* [DATA SHOWN]
* start *

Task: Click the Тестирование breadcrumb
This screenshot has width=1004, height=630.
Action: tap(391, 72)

* end *
* start *

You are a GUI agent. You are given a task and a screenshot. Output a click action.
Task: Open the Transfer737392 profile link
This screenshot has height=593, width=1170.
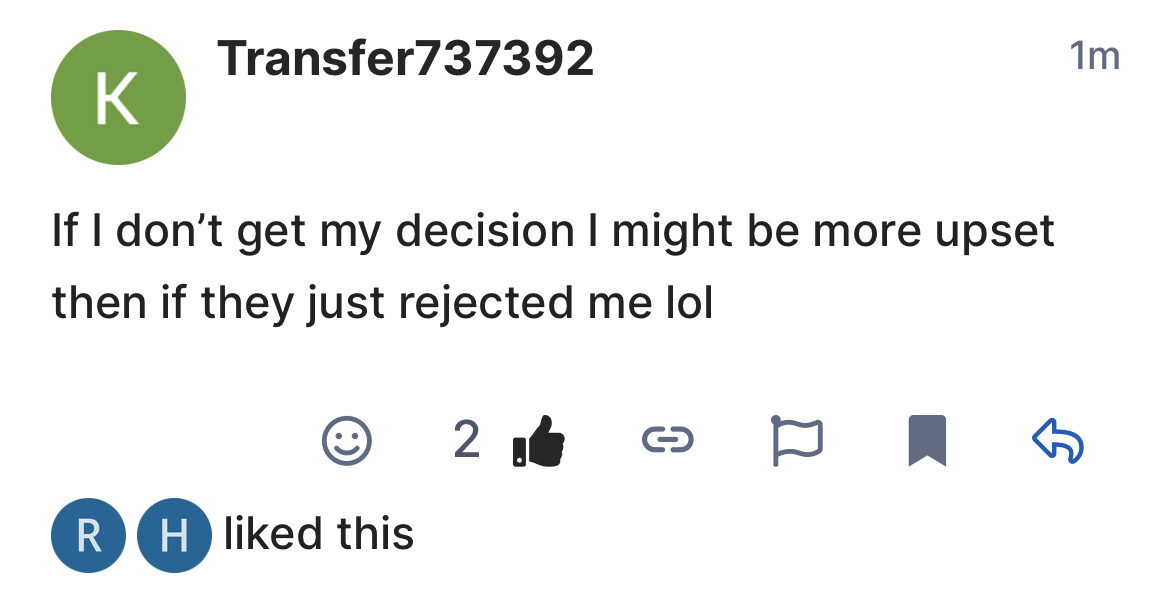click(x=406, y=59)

* end *

* [SET TASK] Rewrite the material as a numbered list, beginning at the line containing "Task: Click the Тестирование breadcrumb" and ending with the line containing "Action: tap(391, 72)", both included. Omit any blank lines.

* [FINAL RESULT]
1. Task: Click the Тестирование breadcrumb
2. This screenshot has width=1004, height=630.
3. Action: tap(391, 72)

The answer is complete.